Word for word, repeat every entry that appears below.

____________

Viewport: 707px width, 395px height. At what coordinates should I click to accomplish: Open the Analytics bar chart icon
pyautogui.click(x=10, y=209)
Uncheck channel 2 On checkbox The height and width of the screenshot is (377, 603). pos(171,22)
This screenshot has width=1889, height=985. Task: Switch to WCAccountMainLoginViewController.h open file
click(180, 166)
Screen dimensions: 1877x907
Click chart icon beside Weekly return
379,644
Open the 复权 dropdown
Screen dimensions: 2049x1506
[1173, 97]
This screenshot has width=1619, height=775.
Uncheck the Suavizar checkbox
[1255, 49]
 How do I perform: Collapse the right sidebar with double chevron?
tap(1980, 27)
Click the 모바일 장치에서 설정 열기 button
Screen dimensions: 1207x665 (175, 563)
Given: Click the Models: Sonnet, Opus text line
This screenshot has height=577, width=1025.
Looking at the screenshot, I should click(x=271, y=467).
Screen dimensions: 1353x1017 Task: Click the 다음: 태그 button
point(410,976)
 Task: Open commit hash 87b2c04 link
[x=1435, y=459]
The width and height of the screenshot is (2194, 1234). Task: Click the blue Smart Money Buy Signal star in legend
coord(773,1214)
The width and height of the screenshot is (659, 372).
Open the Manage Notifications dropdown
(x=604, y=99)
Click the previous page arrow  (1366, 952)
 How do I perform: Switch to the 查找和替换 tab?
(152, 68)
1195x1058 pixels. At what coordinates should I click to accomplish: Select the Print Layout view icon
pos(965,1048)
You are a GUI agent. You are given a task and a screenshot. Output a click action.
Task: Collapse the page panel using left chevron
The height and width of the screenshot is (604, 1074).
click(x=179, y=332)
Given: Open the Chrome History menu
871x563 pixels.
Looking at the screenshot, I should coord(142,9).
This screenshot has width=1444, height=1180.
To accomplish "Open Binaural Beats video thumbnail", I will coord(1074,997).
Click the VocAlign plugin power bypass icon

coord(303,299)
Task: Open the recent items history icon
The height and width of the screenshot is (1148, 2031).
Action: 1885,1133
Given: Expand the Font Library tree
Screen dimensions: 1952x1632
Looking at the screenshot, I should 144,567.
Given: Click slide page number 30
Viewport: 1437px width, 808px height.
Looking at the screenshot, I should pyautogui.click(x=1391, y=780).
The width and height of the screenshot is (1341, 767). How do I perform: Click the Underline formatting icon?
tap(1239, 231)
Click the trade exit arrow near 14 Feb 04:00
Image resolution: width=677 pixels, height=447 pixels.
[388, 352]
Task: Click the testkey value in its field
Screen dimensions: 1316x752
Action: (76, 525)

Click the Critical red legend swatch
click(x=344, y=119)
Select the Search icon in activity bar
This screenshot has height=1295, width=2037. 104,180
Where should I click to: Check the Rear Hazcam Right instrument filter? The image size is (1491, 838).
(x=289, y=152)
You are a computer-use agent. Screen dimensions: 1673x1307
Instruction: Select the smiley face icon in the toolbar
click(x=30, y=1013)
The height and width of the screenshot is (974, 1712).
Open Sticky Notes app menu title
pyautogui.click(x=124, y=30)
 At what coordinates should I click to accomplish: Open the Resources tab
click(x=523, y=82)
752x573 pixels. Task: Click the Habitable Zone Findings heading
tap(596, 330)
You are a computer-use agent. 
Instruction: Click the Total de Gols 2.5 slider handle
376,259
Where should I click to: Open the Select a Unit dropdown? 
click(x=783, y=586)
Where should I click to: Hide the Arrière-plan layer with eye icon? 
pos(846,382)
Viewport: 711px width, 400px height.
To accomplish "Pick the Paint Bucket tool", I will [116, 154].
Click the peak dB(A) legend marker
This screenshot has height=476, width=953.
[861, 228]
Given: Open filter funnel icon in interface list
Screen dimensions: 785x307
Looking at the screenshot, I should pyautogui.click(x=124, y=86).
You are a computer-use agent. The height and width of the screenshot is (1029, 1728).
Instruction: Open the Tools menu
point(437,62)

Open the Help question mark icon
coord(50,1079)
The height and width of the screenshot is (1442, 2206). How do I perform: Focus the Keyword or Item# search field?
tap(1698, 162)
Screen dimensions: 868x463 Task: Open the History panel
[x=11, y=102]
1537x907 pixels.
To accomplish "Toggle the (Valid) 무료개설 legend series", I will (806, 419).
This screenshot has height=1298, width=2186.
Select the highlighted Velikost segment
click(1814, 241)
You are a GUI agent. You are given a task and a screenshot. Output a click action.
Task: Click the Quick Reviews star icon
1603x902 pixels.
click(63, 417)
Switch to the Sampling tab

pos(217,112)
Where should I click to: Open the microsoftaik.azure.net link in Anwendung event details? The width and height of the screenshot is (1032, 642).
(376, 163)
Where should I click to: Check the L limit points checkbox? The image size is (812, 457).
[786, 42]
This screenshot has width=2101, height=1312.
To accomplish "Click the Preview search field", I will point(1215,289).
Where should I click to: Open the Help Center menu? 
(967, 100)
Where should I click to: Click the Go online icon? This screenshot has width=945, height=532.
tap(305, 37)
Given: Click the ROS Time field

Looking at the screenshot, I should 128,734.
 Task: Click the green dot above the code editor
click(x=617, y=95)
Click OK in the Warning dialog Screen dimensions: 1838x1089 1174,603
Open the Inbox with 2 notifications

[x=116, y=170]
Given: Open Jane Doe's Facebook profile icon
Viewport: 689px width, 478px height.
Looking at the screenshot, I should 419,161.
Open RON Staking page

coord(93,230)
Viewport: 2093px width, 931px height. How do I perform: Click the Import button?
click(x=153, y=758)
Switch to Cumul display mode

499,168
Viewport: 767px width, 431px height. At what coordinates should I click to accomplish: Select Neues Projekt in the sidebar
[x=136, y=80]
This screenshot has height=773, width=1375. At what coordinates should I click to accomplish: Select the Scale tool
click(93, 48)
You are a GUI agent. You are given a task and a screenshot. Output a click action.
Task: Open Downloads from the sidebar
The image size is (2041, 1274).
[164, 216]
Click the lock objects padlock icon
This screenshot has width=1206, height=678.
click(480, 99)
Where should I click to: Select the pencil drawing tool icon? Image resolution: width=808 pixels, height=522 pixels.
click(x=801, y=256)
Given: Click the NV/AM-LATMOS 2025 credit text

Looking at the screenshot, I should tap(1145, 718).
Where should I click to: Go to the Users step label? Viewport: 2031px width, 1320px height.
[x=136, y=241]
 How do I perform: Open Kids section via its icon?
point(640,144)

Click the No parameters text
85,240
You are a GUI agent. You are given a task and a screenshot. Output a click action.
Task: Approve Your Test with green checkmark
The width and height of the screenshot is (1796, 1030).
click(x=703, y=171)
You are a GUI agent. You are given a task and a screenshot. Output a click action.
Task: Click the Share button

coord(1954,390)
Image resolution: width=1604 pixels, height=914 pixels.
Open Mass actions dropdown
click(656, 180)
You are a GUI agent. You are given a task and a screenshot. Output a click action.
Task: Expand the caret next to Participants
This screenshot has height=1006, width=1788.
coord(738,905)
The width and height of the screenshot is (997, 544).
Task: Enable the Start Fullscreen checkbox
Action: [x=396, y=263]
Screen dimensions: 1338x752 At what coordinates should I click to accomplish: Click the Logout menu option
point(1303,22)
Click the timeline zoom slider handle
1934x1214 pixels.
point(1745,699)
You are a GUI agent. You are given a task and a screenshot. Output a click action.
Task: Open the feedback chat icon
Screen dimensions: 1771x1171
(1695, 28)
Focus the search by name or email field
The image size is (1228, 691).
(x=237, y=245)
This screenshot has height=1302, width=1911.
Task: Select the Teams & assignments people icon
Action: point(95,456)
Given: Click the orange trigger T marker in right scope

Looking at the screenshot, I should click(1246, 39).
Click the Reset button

____________

Written solution –
Viewport: 707px width, 395px height. At what coordinates should I click to accomplish: Open the Analytics bar chart icon
pyautogui.click(x=10, y=209)
Uncheck channel 2 On checkbox The height and width of the screenshot is (377, 603). pos(171,22)
This screenshot has width=1889, height=985. Task: Switch to WCAccountMainLoginViewController.h open file
click(180, 166)
Screen dimensions: 1877x907
Click chart icon beside Weekly return
379,644
Open the 复权 dropdown
Screen dimensions: 2049x1506
[1173, 97]
This screenshot has width=1619, height=775.
Uncheck the Suavizar checkbox
[1255, 49]
 How do I perform: Collapse the right sidebar with double chevron?
tap(1980, 27)
Click the 모바일 장치에서 설정 열기 button
Screen dimensions: 1207x665 (175, 563)
Given: Click the Models: Sonnet, Opus text line
This screenshot has height=577, width=1025.
Looking at the screenshot, I should click(x=271, y=467).
Screen dimensions: 1353x1017 Task: Click the 다음: 태그 button
point(410,976)
 Task: Open commit hash 87b2c04 link
[x=1435, y=459]
The width and height of the screenshot is (2194, 1234). Task: Click the blue Smart Money Buy Signal star in legend
coord(773,1214)
The width and height of the screenshot is (659, 372).
Open the Manage Notifications dropdown
(x=604, y=99)
Click the previous page arrow  (1366, 952)
 How do I perform: Switch to the 查找和替换 tab?
(152, 68)
1195x1058 pixels. At what coordinates should I click to accomplish: Select the Print Layout view icon
pos(965,1048)
You are a GUI agent. You are given a task and a screenshot. Output a click action.
Task: Collapse the page panel using left chevron
The height and width of the screenshot is (604, 1074).
click(x=179, y=332)
Given: Open the Chrome History menu
871x563 pixels.
Looking at the screenshot, I should coord(142,9).
This screenshot has width=1444, height=1180.
To accomplish "Open Binaural Beats video thumbnail", I will coord(1074,997).
Click the VocAlign plugin power bypass icon

coord(303,299)
Task: Open the recent items history icon
The height and width of the screenshot is (1148, 2031).
Action: 1885,1133
Given: Expand the Font Library tree
Screen dimensions: 1952x1632
Looking at the screenshot, I should 144,567.
Given: Click slide page number 30
Viewport: 1437px width, 808px height.
Looking at the screenshot, I should pyautogui.click(x=1391, y=780).
The width and height of the screenshot is (1341, 767). How do I perform: Click the Underline formatting icon?
tap(1239, 231)
Click the trade exit arrow near 14 Feb 04:00
Image resolution: width=677 pixels, height=447 pixels.
[388, 352]
Task: Click the testkey value in its field
Screen dimensions: 1316x752
Action: (76, 525)

Click the Critical red legend swatch
click(x=344, y=119)
Select the Search icon in activity bar
This screenshot has height=1295, width=2037. 104,180
Where should I click to: Check the Rear Hazcam Right instrument filter? The image size is (1491, 838).
(x=289, y=152)
You are a computer-use agent. Screen dimensions: 1673x1307
Instruction: Select the smiley face icon in the toolbar
click(x=30, y=1013)
The height and width of the screenshot is (974, 1712).
Open Sticky Notes app menu title
pyautogui.click(x=124, y=30)
 At what coordinates should I click to accomplish: Open the Resources tab
click(x=523, y=82)
752x573 pixels. Task: Click the Habitable Zone Findings heading
tap(596, 330)
You are a computer-use agent. 
Instruction: Click the Total de Gols 2.5 slider handle
376,259
Where should I click to: Open the Select a Unit dropdown? 
click(x=783, y=586)
Where should I click to: Hide the Arrière-plan layer with eye icon? 
pos(846,382)
Viewport: 711px width, 400px height.
To accomplish "Pick the Paint Bucket tool", I will [116, 154].
Click the peak dB(A) legend marker
This screenshot has height=476, width=953.
[861, 228]
Given: Open filter funnel icon in interface list
Screen dimensions: 785x307
Looking at the screenshot, I should pyautogui.click(x=124, y=86).
You are a computer-use agent. The height and width of the screenshot is (1029, 1728).
Instruction: Open the Tools menu
point(437,62)

Open the Help question mark icon
coord(50,1079)
The height and width of the screenshot is (1442, 2206). How do I perform: Focus the Keyword or Item# search field?
tap(1698, 162)
Screen dimensions: 868x463 Task: Open the History panel
[x=11, y=102]
1537x907 pixels.
To accomplish "Toggle the (Valid) 무료개설 legend series", I will (806, 419).
This screenshot has height=1298, width=2186.
Select the highlighted Velikost segment
click(1814, 241)
You are a GUI agent. You are given a task and a screenshot. Output a click action.
Task: Click the Quick Reviews star icon
1603x902 pixels.
click(63, 417)
Switch to the Sampling tab

pos(217,112)
Where should I click to: Open the microsoftaik.azure.net link in Anwendung event details? The width and height of the screenshot is (1032, 642).
(376, 163)
Where should I click to: Check the L limit points checkbox? The image size is (812, 457).
[786, 42]
This screenshot has width=2101, height=1312.
To accomplish "Click the Preview search field", I will point(1215,289).
Where should I click to: Open the Help Center menu? 
(967, 100)
Where should I click to: Click the Go online icon? This screenshot has width=945, height=532.
tap(305, 37)
Given: Click the ROS Time field

Looking at the screenshot, I should 128,734.
 Task: Click the green dot above the code editor
click(x=617, y=95)
Click OK in the Warning dialog Screen dimensions: 1838x1089 1174,603
Open the Inbox with 2 notifications

[x=116, y=170]
Given: Open Jane Doe's Facebook profile icon
Viewport: 689px width, 478px height.
Looking at the screenshot, I should 419,161.
Open RON Staking page

coord(93,230)
Viewport: 2093px width, 931px height. How do I perform: Click the Import button?
click(x=153, y=758)
Switch to Cumul display mode

499,168
Viewport: 767px width, 431px height. At what coordinates should I click to accomplish: Select Neues Projekt in the sidebar
[x=136, y=80]
This screenshot has height=773, width=1375. At what coordinates should I click to accomplish: Select the Scale tool
click(93, 48)
You are a GUI agent. You are given a task and a screenshot. Output a click action.
Task: Open Downloads from the sidebar
The image size is (2041, 1274).
[164, 216]
Click the lock objects padlock icon
This screenshot has width=1206, height=678.
click(480, 99)
Where should I click to: Select the pencil drawing tool icon? Image resolution: width=808 pixels, height=522 pixels.
click(x=801, y=256)
Given: Click the NV/AM-LATMOS 2025 credit text

Looking at the screenshot, I should tap(1145, 718).
Where should I click to: Go to the Users step label? Viewport: 2031px width, 1320px height.
[x=136, y=241]
 How do I perform: Open Kids section via its icon?
point(640,144)

Click the No parameters text
85,240
You are a GUI agent. You are given a task and a screenshot. Output a click action.
Task: Approve Your Test with green checkmark
The width and height of the screenshot is (1796, 1030).
click(x=703, y=171)
You are a GUI agent. You are given a task and a screenshot. Output a click action.
Task: Click the Share button

coord(1954,390)
Image resolution: width=1604 pixels, height=914 pixels.
Open Mass actions dropdown
click(656, 180)
You are a GUI agent. You are given a task and a screenshot. Output a click action.
Task: Expand the caret next to Participants
This screenshot has height=1006, width=1788.
coord(738,905)
The width and height of the screenshot is (997, 544).
Task: Enable the Start Fullscreen checkbox
Action: [x=396, y=263]
Screen dimensions: 1338x752 At what coordinates should I click to accomplish: Click the Logout menu option
point(1303,22)
Click the timeline zoom slider handle
1934x1214 pixels.
point(1745,699)
You are a GUI agent. You are given a task and a screenshot. Output a click action.
Task: Open the feedback chat icon
Screen dimensions: 1771x1171
(1695, 28)
Focus the search by name or email field
The image size is (1228, 691).
(x=237, y=245)
This screenshot has height=1302, width=1911.
Task: Select the Teams & assignments people icon
Action: point(95,456)
Given: Click the orange trigger T marker in right scope

Looking at the screenshot, I should click(1246, 39).
Click the Reset button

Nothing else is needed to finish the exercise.